Position-Transitional Particle Swarm Optimization-Incorporated Latent Factor Analysis

High-dimensional and sparse (HiDS) matrices are frequently found in various industrial applications. A latent factor analysis (LFA) model is commonly adopted to extract useful knowledge from an HiDS matrix, whose parameter training mostly relies on a stochastic gradient descent (SGD) algorithm. However, an SGD-based LFA model's learning rate is hard to tune in real applications, making it vital to implement its self-adaptation. To address this critical issue, this study firstly investigates the evolution process of a particle swarm optimization algorithm with care, and then proposes to incorporate more dynamic information into it for avoiding accuracy loss caused by premature convergence without extra computation burden, thereby innovatively achieving a novel position-transitional particle swarm optimization (P ² SO) algorithm.
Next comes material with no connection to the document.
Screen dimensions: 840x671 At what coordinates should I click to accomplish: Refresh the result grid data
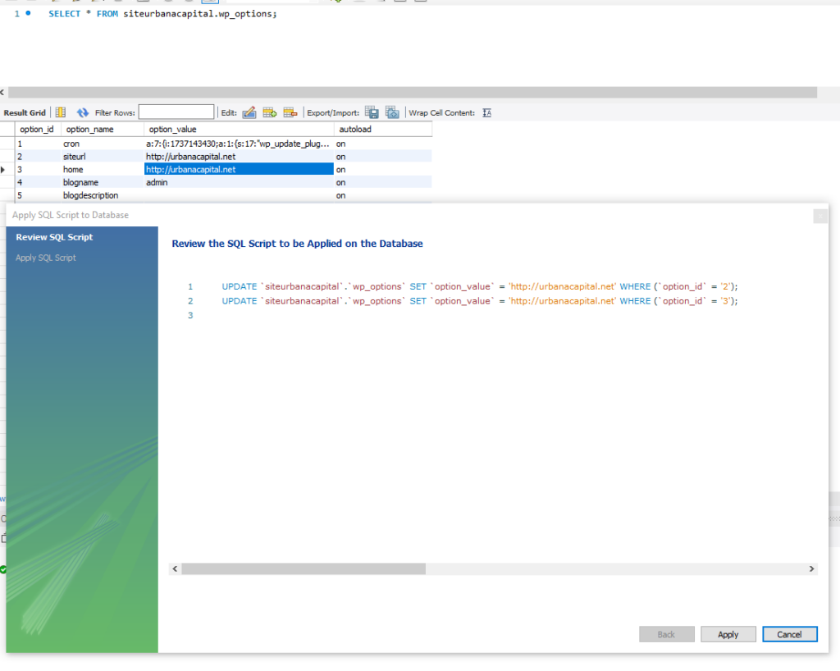click(83, 112)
It is subsequently adopted to implement a P ² SO-based LFA (PLFA) model that builds a learning rate swarm applied to the same group of LFs. Thus, a PLFA model implements highly efficient learning rate adaptation as well as represents an HiDS matrix precisely. Experimental results on four HiDS matrices emerging from real applications demonstrate that compared with an SGD-based LFA model, a PLFA model no longer suffers from a tedious and expensive tuning process of its learning rate, and it can achieve even higher prediction accuracy for missing data of an HiDS matrix. On the other hand, compared with state-of-the-art adaptive LFA models, a PLFA model's prediction accuracy and computational efficiency are highly competitive. Hence, it has high potential in addressing real industrial issues.